##### Data for this task #####

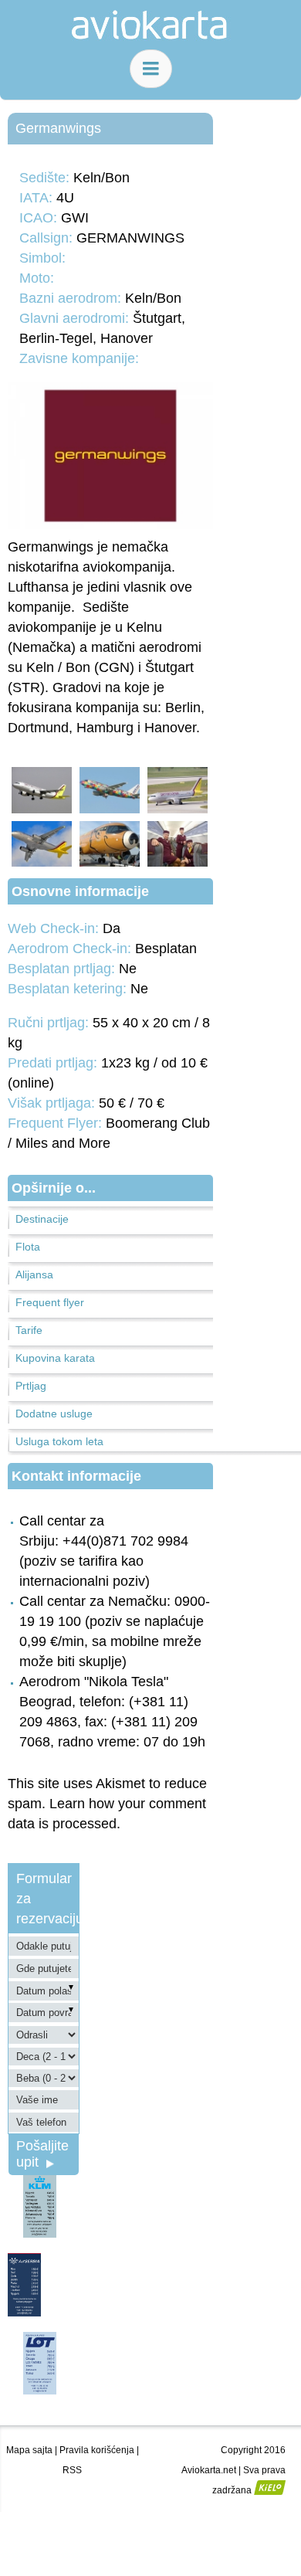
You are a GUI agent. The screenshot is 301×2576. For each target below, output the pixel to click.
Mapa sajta (29, 2450)
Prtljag (30, 1386)
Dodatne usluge (54, 1413)
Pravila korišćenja (96, 2450)
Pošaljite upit (42, 2154)
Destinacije (42, 1219)
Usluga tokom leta (59, 1441)
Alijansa (34, 1274)
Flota (27, 1246)
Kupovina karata (55, 1358)
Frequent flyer (49, 1302)
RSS (72, 2470)
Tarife (28, 1330)
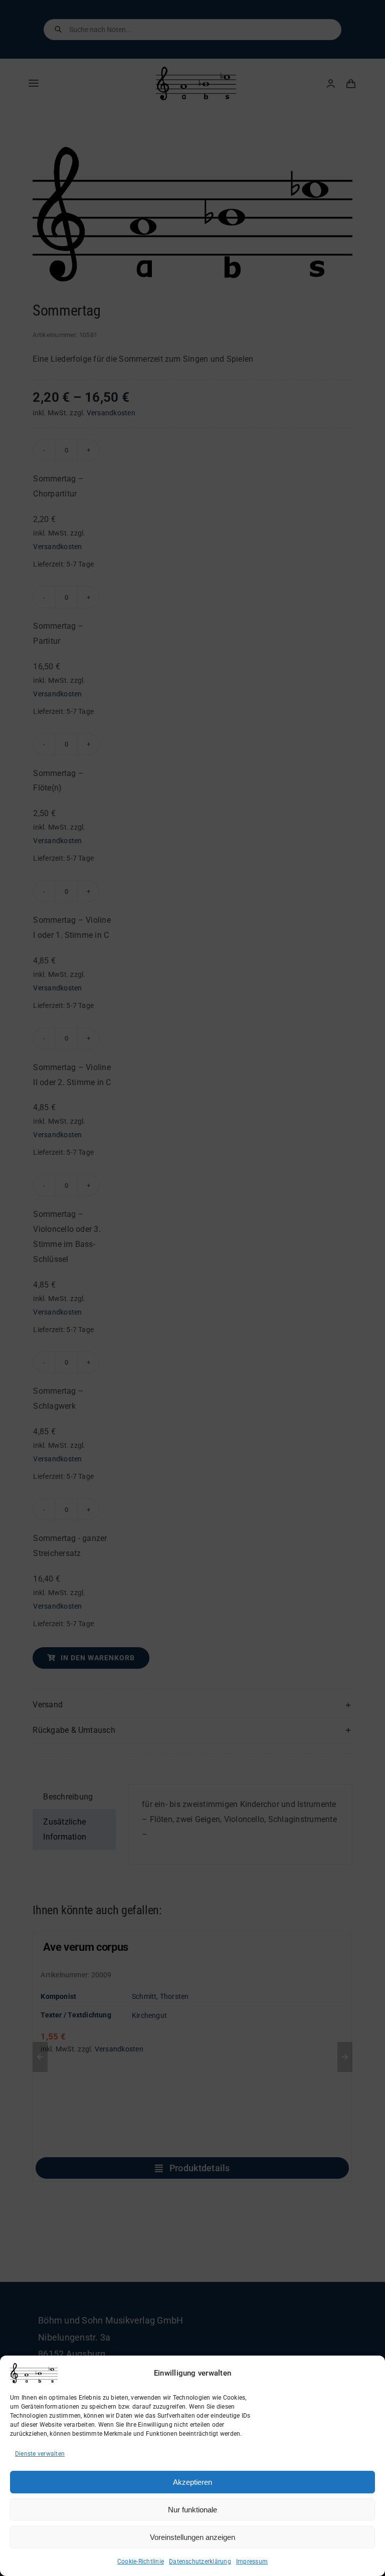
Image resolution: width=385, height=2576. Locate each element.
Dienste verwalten (40, 2453)
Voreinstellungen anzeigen (192, 2537)
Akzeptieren (192, 2482)
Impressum (252, 2561)
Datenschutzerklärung (200, 2561)
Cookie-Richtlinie (140, 2561)
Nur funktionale (192, 2509)
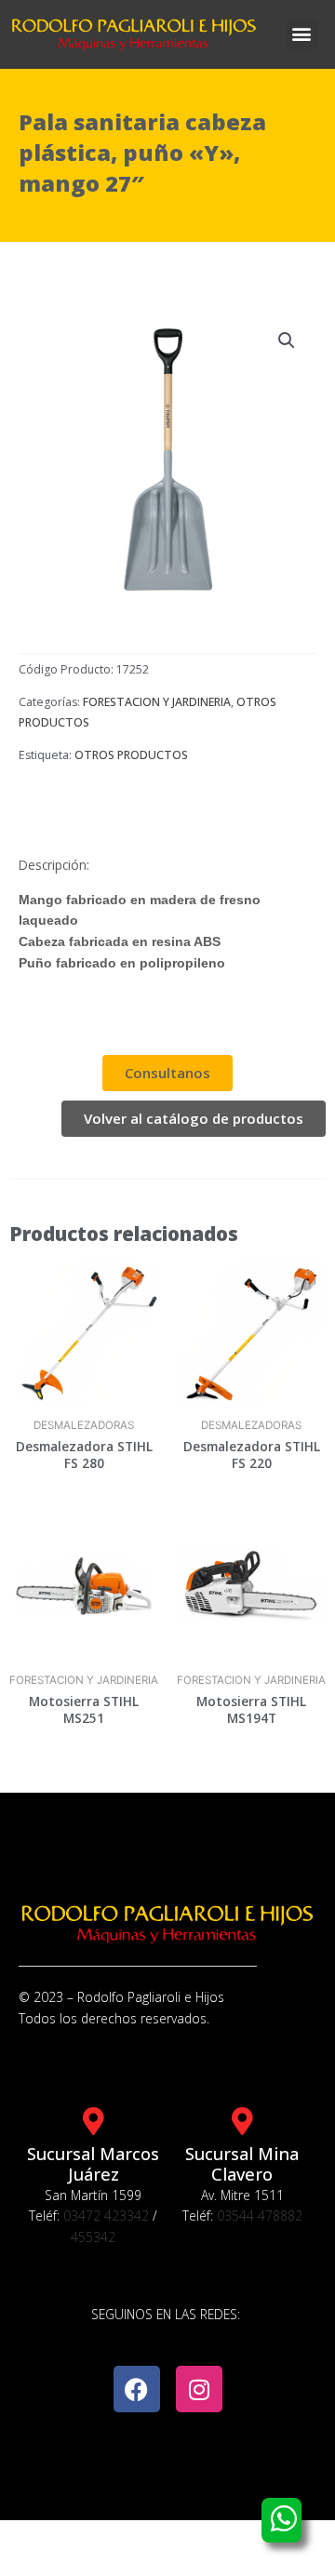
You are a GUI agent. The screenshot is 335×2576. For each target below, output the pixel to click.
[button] (302, 34)
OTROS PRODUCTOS (131, 755)
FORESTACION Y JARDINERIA (157, 702)
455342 (93, 2237)
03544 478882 (259, 2215)
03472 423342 (106, 2215)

#####

> _What this task involves_
All entries above should be printed exactly, though without their pictures.

> _Answer space_
You are a GUI agent. The screenshot is 301×2576. For each target below, output the pixel to click.
Mapa sajta (29, 2450)
Prtljag (30, 1386)
Dodatne usluge (54, 1413)
Pravila korišćenja (96, 2450)
Pošaljite upit (42, 2154)
Destinacije (42, 1219)
Usluga tokom leta (59, 1441)
Alijansa (34, 1274)
Flota (27, 1246)
Kupovina karata (55, 1358)
Frequent flyer (49, 1302)
RSS (72, 2470)
Tarife (28, 1330)
Image resolution: width=385, height=2576. Locate each element.
Dienste verwalten (40, 2453)
Voreinstellungen anzeigen (192, 2537)
Akzeptieren (192, 2482)
Impressum (252, 2561)
Datenschutzerklärung (200, 2561)
Cookie-Richtlinie (140, 2561)
Nur funktionale (192, 2509)
You are a GUI agent. The screenshot is 335×2576. For each target below, output the pixel to click.
[button] (302, 34)
OTROS PRODUCTOS (131, 755)
FORESTACION Y JARDINERIA (157, 702)
455342 (93, 2237)
03544 478882 (259, 2215)
03472 423342 (106, 2215)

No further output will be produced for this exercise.